I mean, cutting that Biden clip probably took two minutes, you know, and it was seen millions of times.
Yeah, we even talk about it in the context of video, but if you look at, like, cheap fakes, I mean, essentially it's just editing a statement by somebody, manipulating it, whether it's text, video, or audio, to mislead the audience about the original meaning of what was captured there.
But these techniques, like, they've been around for a long time, but now we have, I guess, processors, and everybody has a personal computer they can edit on and stuff.
Do you think that is what has kind of ushered in the democratization of disinformation?
Yeah, I think social media has played just a gigantic role in all of this.
You know, these sorts of things have always existed.
This is not unique to the internet, but like a lot of things, when it comes to the internet, it's made things worse.
The internet promised us all of these great promises of being able to pull up any bit of information in the world, but instead we kind of silo ourselves off into these little bubbles to confirm what we already thought, which is how you end up with people believing in things like QAnon, because they're able to find information that already confirms what they're thinking.
So in the case of this, with, you know, taking things out of context, that's happened forever.
And I mean, you know, even in presidential campaigns, you still have things like, remember, there's that quote of Obama saying, when he accidentally said 57 states instead of when he meant to say 47 states, like that's something that keeps getting pulled up and taken out of context.
There was the, you didn't build it, someone else did that.
Yeah, that was another big one.
The other example that I used in there was Mitt Romney saying, I like to fire people.
He wasn't saying that he enjoys firing people.
He was saying he likes to have the ability to choose different providers if need be.
I can believe that he would take a visceral pleasure from firing someone, though.
I mean, he might.
That's just not what he was saying.
That's not what he was saying.
You know?
So yeah, so that stuff's existed forever, but now anyone can do it.
Anyone can pull that clip.

▶ DATA
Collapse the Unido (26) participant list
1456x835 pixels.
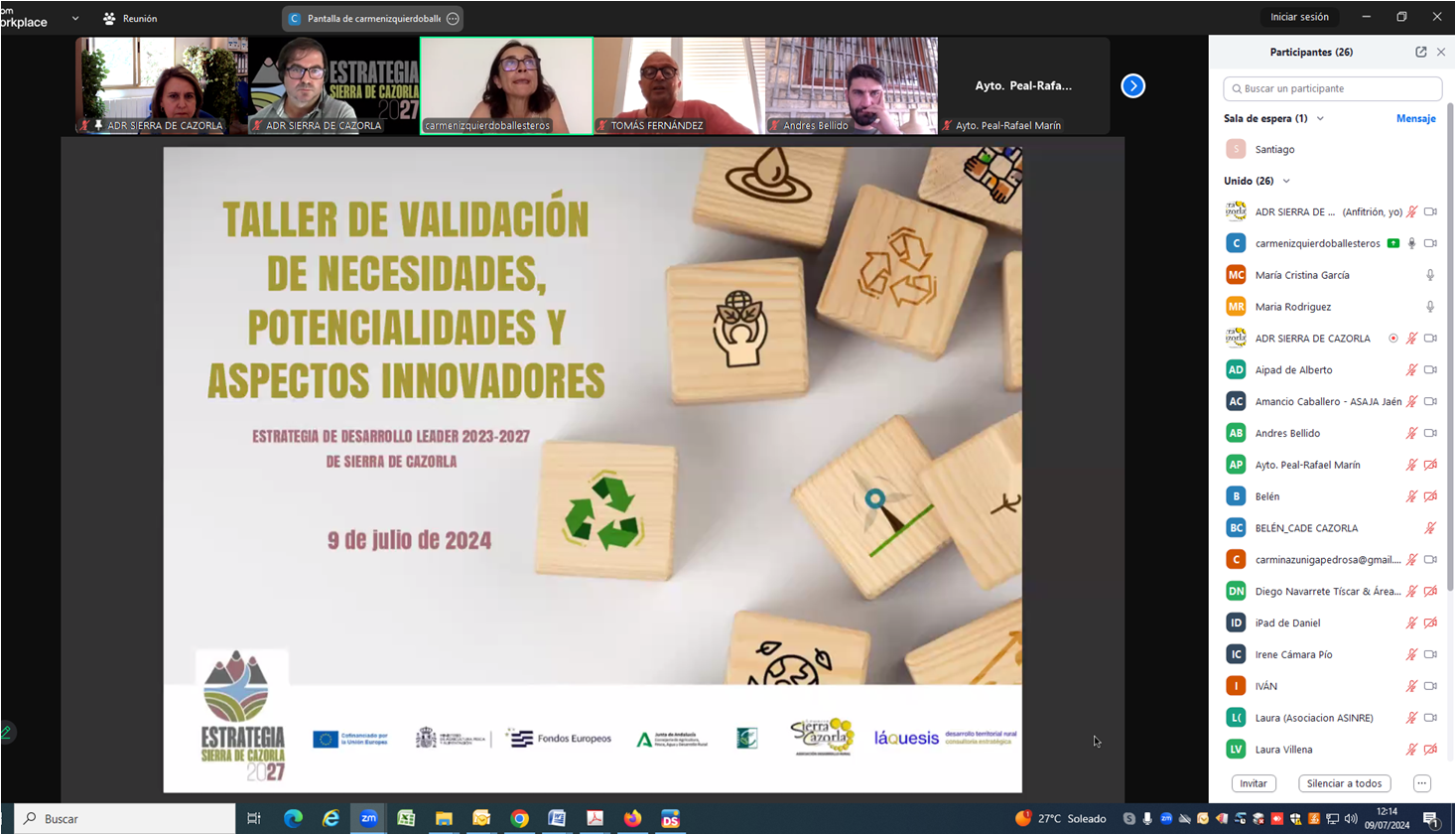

▶ WHAT NEEDS TO BE DONE
Edit the conversation about disinformation from "You know, these" up to and including "what they're thinking.", changing "internet" to "web" and giving that whole part again. The listing comes from a different source.

▶ TASK RESULT
You know, these sorts of things have always existed.
This is not unique to the web, but like a lot of things, when it comes to the web, it's made things worse.
The web promised us all of these great promises of being able to pull up any bit of information in the world, but instead we kind of silo ourselves off into these little bubbles to confirm what we already thought, which is how you end up with people believing in things like QAnon, because they're able to find information that already confirms what they're thinking.